In contrast, he and his company, IOG (formerly IOHK), are taking a deliberate approach to building the Cardano network, playing the "long arc game" that is measured not in weeks or months, but in years to decades.
"We always say that it's not the first out of the gate, but the best out of the gate" that will succeed, Hoskinson said. "The people who will survive are those who are tested under stress and prove resilient."
Hoskinson, who will speak at CoinDesk's Consensus 2022 in Austin, Texas, next month, has worked in the industry for nearly a decade - a lifetime in crypto. As a member of Ethereum's founding team, he famously fell out with the blockchain's creator, Vitalik Buterin.

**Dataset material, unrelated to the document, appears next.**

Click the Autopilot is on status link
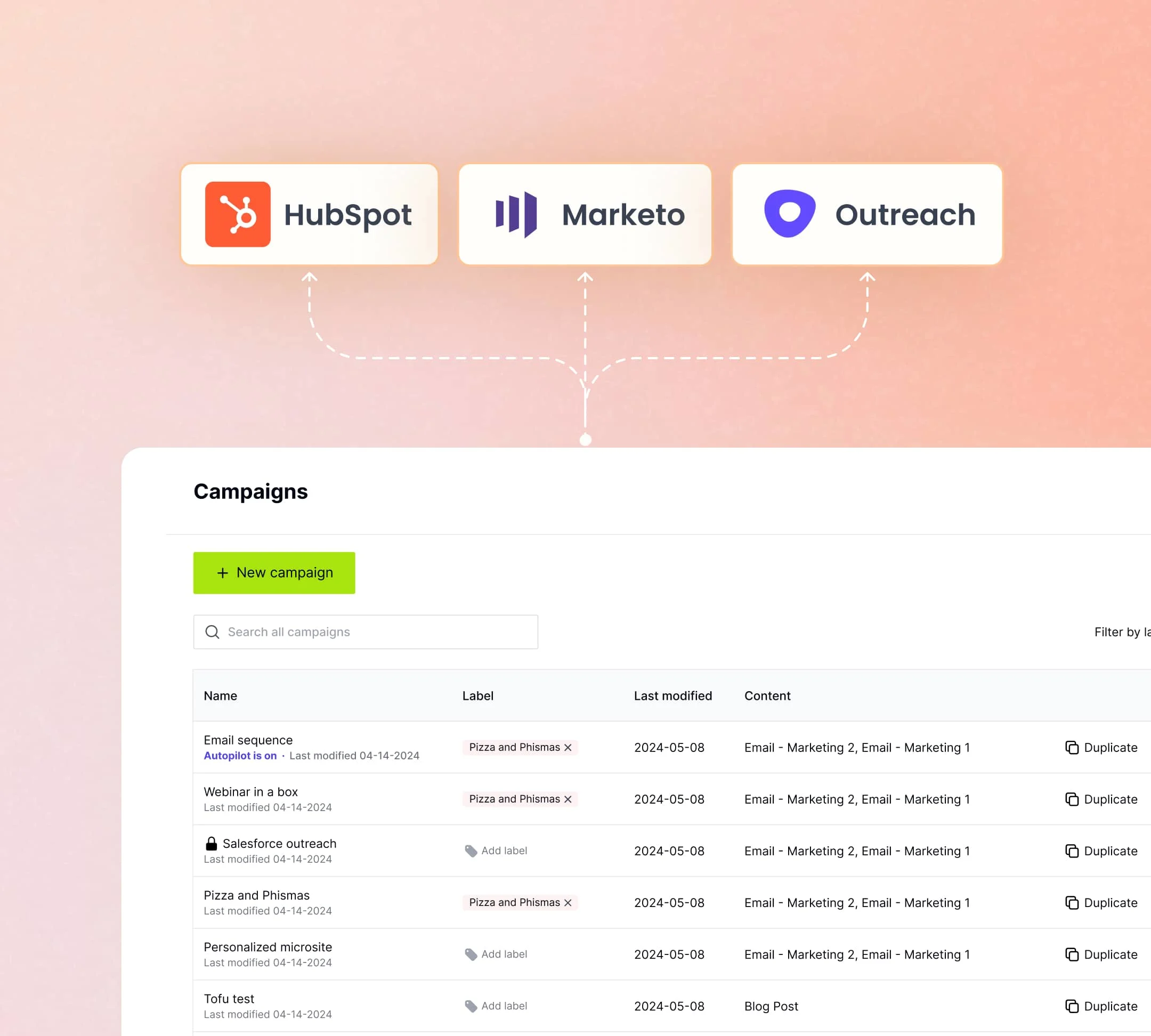 [240, 755]
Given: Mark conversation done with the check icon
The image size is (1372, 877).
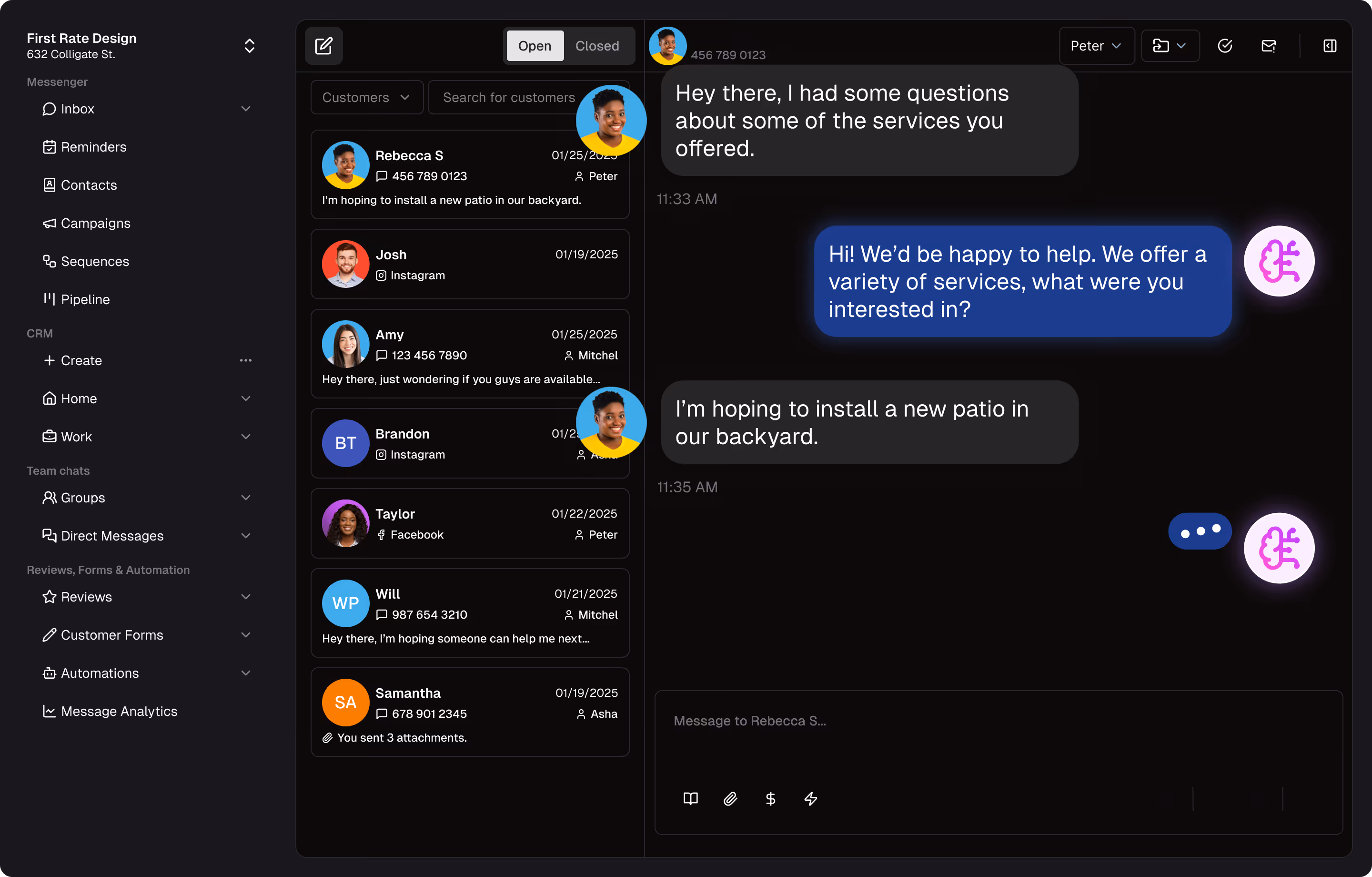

Despite Hoskinson's penchant for controversy and Cardano's protracted development, the project is among the most widely followed cryptocurrencies, with ADA, the network's native currency, having a market cap of $15.9 billion as of Friday, making it the eighth largest in the market.
Hoskinson readily acknowledged that Cardano's development process is "a bit slower" than other projects. In fact, Cardano only gained the ability to run smart contracts last year, four years after the network's launch, lagging far behind Ethereum and other general-purpose blockchains.
This month, the liquidation of UST - a so-called algorithmic stablecoin designed to hold its value against the dollar without collateral - and its associated token LUNA shook global crypto markets. For Hoskinson, the debacle underscored the dangers of a "space where financial incentives and market structures are structured in such a way that speed trumps quality."
In the long run, Hoskinson said, the slower approach will win. Short-term oriented projects will "always break down," and the market will eventually come to its senses.
Cardano in Ethiopia.
Last April, IOG announced a partnership with the Ethiopian government to create a blockchain technology-based system to track student performance in local schools.
When asked for an update, Hoskinson said, "You take two steps forward and one step back." In October, a new education minister succeeded the minister who had reached the agreement with the IOG. The outbreak of civil war in Ethiopia the following month further complicated matters.
Fortunately for Cardano, the IOG met with the new education minister to ensure that the agreement we had reached under the previous minister continued, Hoskinson said. "We are now at a point where a systematic rollout is possible. If we're lucky, we should have about 1 million to 2 million students in the system by the end of the year."
All in all, Hoskinson says, "it's pretty amazing that despite all these difficulties, we're actually on track. The ultimate goal is 5 million students. I think at the current rate, we will reach that goal sometime in 2023."
When that happens, he said, "it will be very easy to expand it to another 15 million, and then it may even be possible to integrate these ideas into the 'digital Ethiopia' ideas that the prime minister wants to implement by 2025."
Blockchain and ESG
This month, Hoskinson attended the Milken Institute Global Conference, an annual gathering of muckety-mucks in Los Angeles, and picked up promising signals for blockchain developers.
Topic A was environmentally sound business practices, known by the acronym ESG (environmental, social and governance).
"The No. 1 topic they talked about was how we can implement the ESG part from the perspective of oil companies, from the perspective of battery-powered car companies and from the perspective of government," Hoskinson said.
The discussion of blockchains as a way to assess the ESG performance of such companies spread throughout the conference, Hoskinson said, because the point of the technology is to "create uniform business standards for everyone and then somehow enable the enforcement of those standards so you can audit, track and trace."
(Bitcoin's energy-intensive mining process is often derided - rightly or not - as a major contributor to climate change, but it's not the only way participants in a blockchain network can reach consensus on which set of records is true. Cardano, for example, uses the proof-of-stake method, which requires less computing power and electricity than Bitcoin's proof-of-work system, though whether it is as secure is debatable).
In addition, Hoskinson said, "The most important [part of] ESG is the metadata and the identity component. You have to know who's doing what and where, and you have to have extensive metadata about the facts and circumstances, because then you could talk about an audit system and an ESG assessment."
Hoskinson, who donated $25 million to Carnegie Mellon University last year, said he might retire and live on a bison ranch in Wyoming, but he stays in business because he wants to solve societal problems like this. He even threw in a kind word for his former colleague to emphasize the point.
"The great entrepreneurs in our field like Vitalik ... Have things they care deeply about and want to solve," Hoskinson said. "They're not going to retire until they solve that problem.